_To do_.
Your reply is to be the lines below, exactly as written, with images omitted.

_Information provided_.
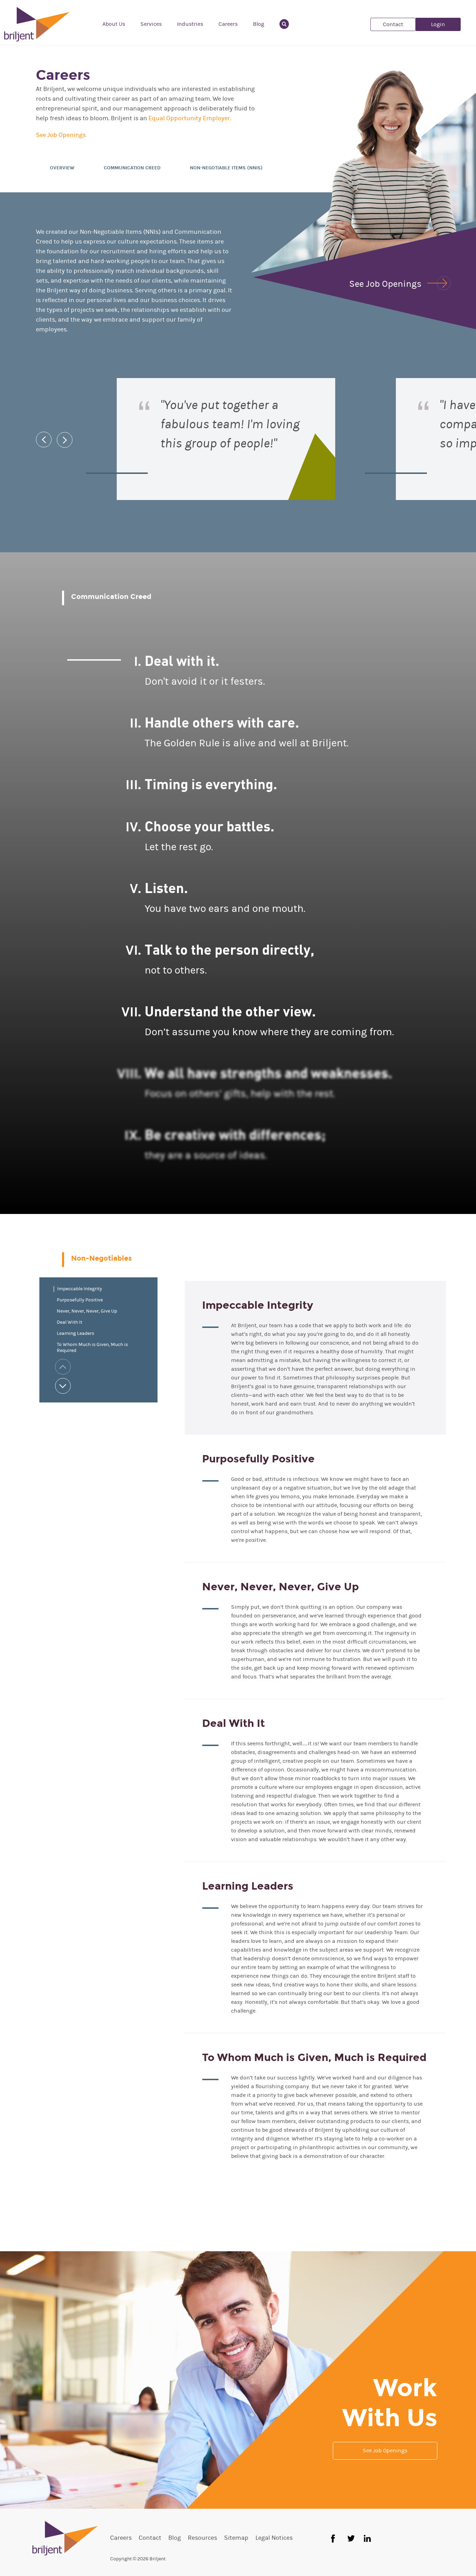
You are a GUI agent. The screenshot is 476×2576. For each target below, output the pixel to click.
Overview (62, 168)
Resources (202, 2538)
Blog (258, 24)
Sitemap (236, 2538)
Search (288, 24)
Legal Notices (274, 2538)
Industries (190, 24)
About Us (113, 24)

_Task answer_.
You are a GUI agent. The screenshot is 476×2576. For each target below, output the pixel to click.
Overview (62, 168)
Resources (202, 2538)
Blog (258, 24)
Sitemap (236, 2538)
Search (288, 24)
Legal Notices (274, 2538)
Industries (190, 24)
About Us (113, 24)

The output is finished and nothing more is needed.